- **What to produce**
Reproduce the items from the line with "At what (x,y)" to the line with "Looking at the", renaming "coordinates" to "location" and leaving everything else unchanged. Omit the pictures from your answer.

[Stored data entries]
------------------------------------------------------------------------

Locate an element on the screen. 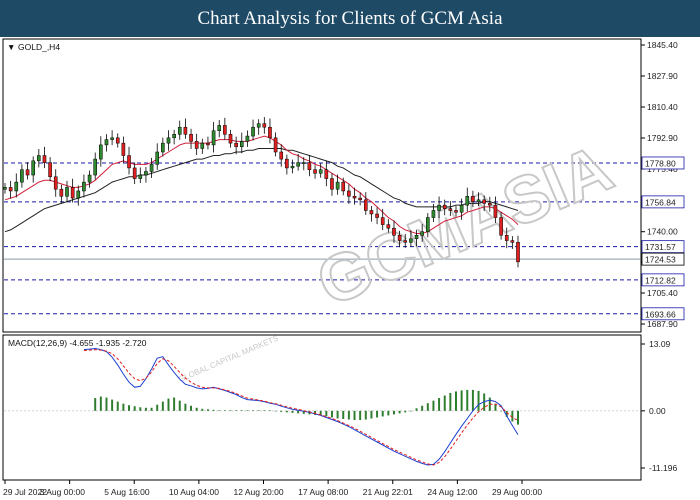 This screenshot has height=500, width=700. time-tick-label: 5 Aug 16:00 is located at coordinates (127, 492).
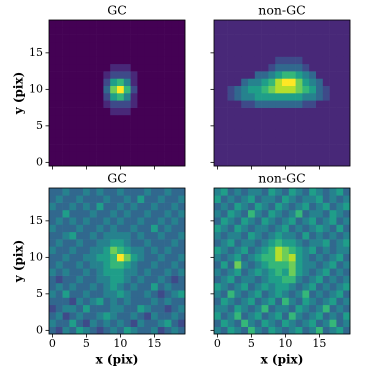 The height and width of the screenshot is (374, 374). What do you see at coordinates (218, 344) in the screenshot?
I see `x-tick-label: 0` at bounding box center [218, 344].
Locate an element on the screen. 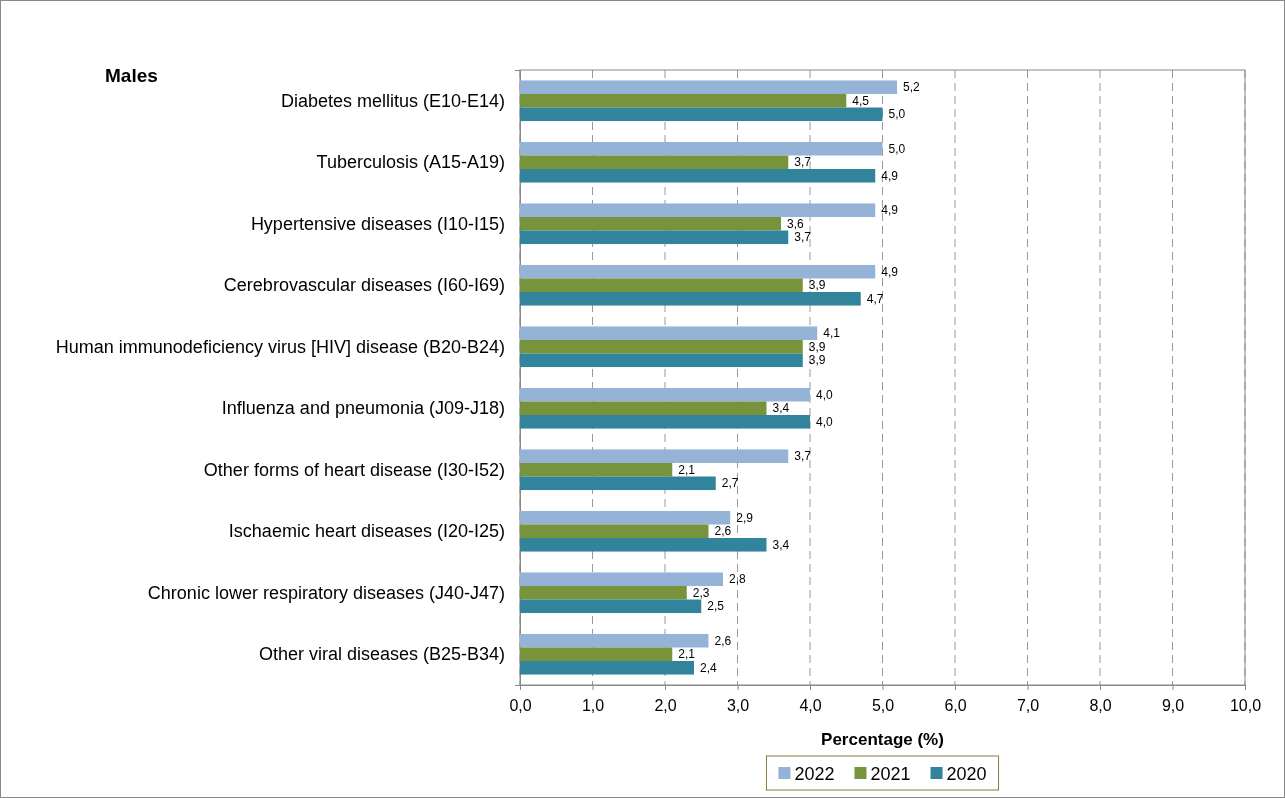 The image size is (1285, 798). x-tick-label: 1,0 is located at coordinates (593, 705).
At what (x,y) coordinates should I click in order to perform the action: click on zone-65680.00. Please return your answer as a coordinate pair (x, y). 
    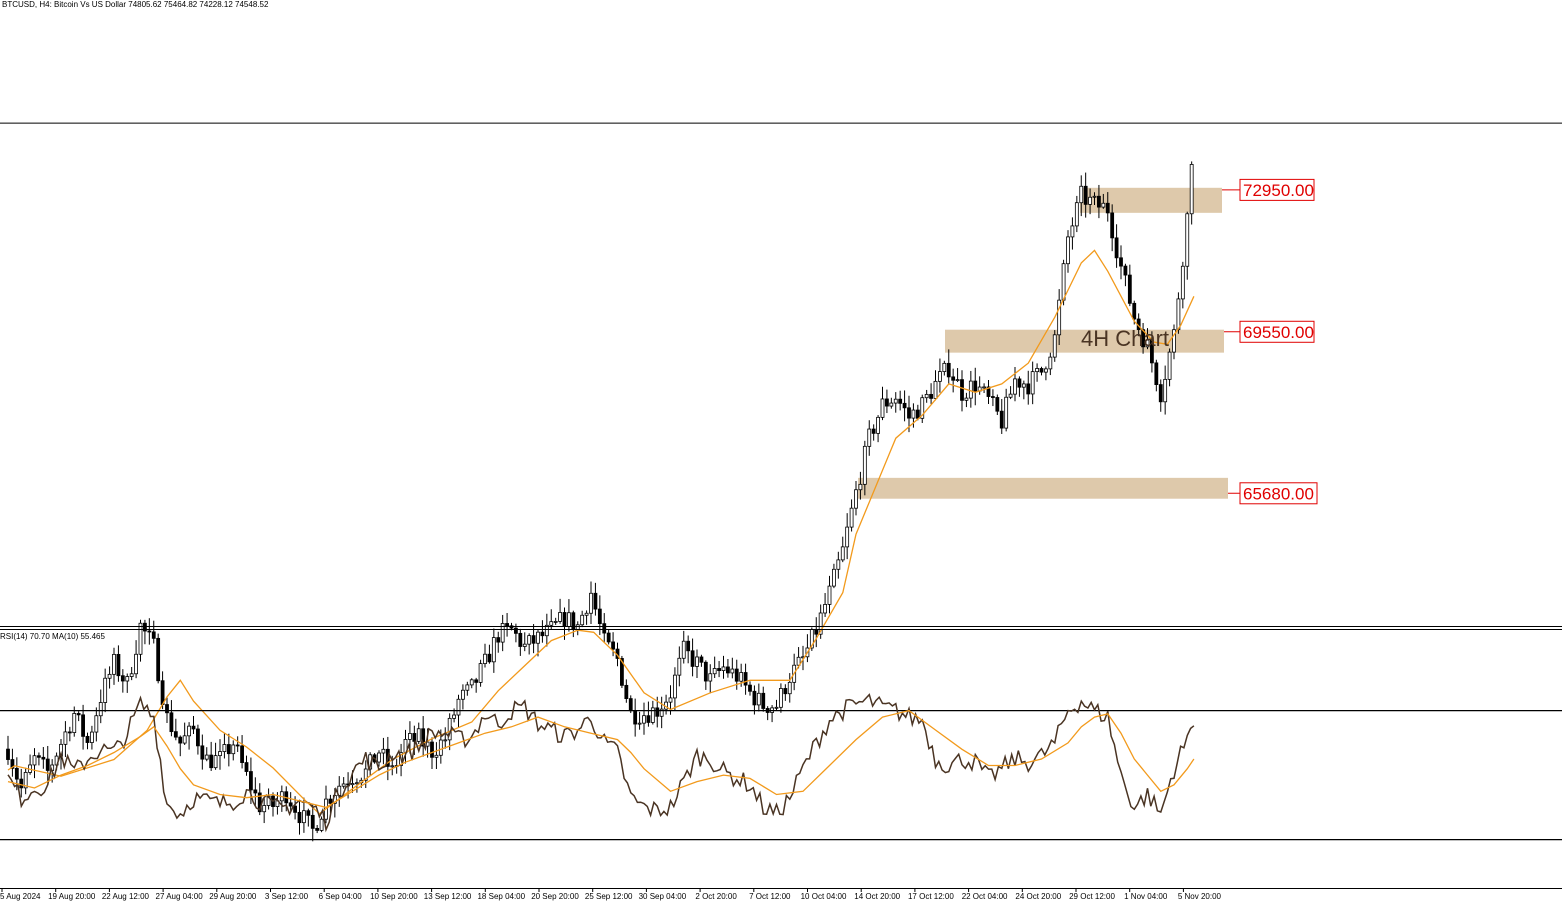
    Looking at the image, I should click on (1043, 488).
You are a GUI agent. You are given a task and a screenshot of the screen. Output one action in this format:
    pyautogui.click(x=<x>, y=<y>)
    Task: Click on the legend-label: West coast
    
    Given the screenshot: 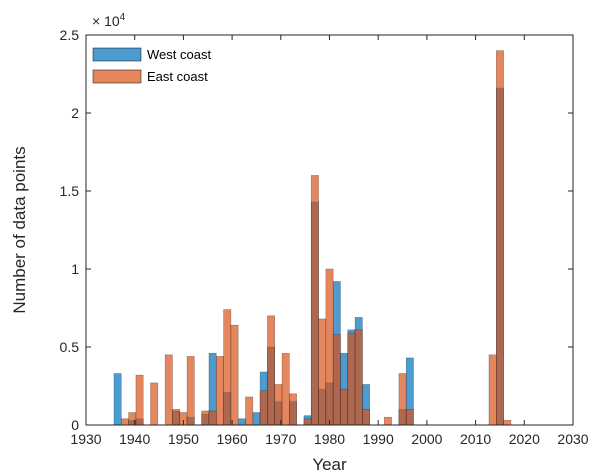 What is the action you would take?
    pyautogui.click(x=179, y=54)
    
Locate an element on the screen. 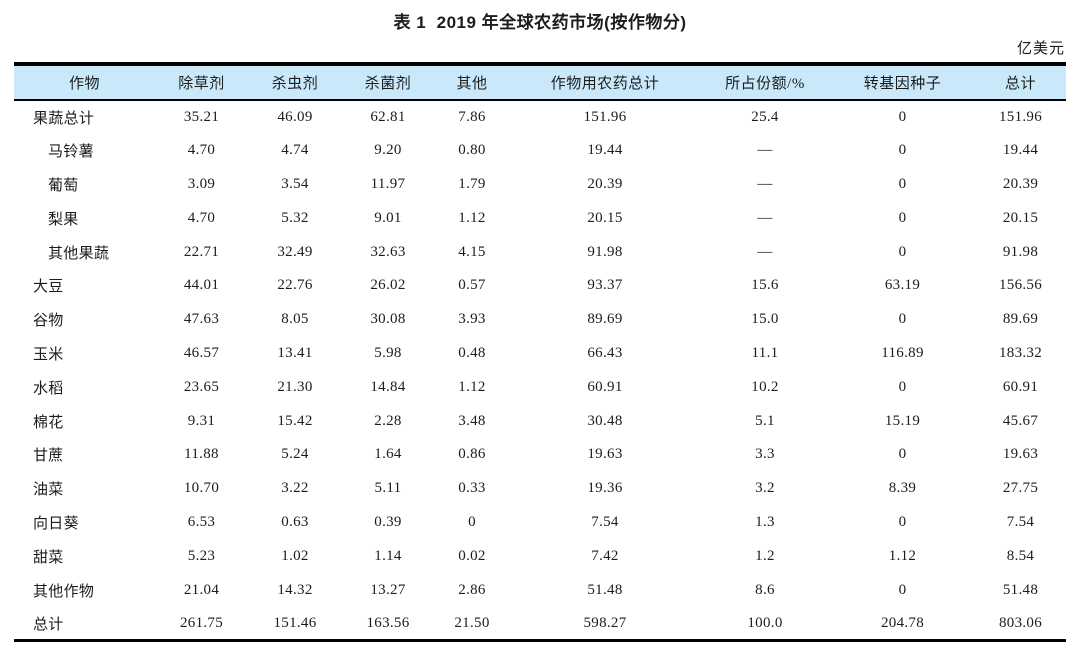  crop-name-cell: 大豆 is located at coordinates (48, 288).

------------------------------------------------------------------------

- **Response box**
At what (x,y) location should I click in order to perform the action: click on zone-65680.00. Please return your answer as a coordinate pair (x, y). 
    Looking at the image, I should click on (1043, 488).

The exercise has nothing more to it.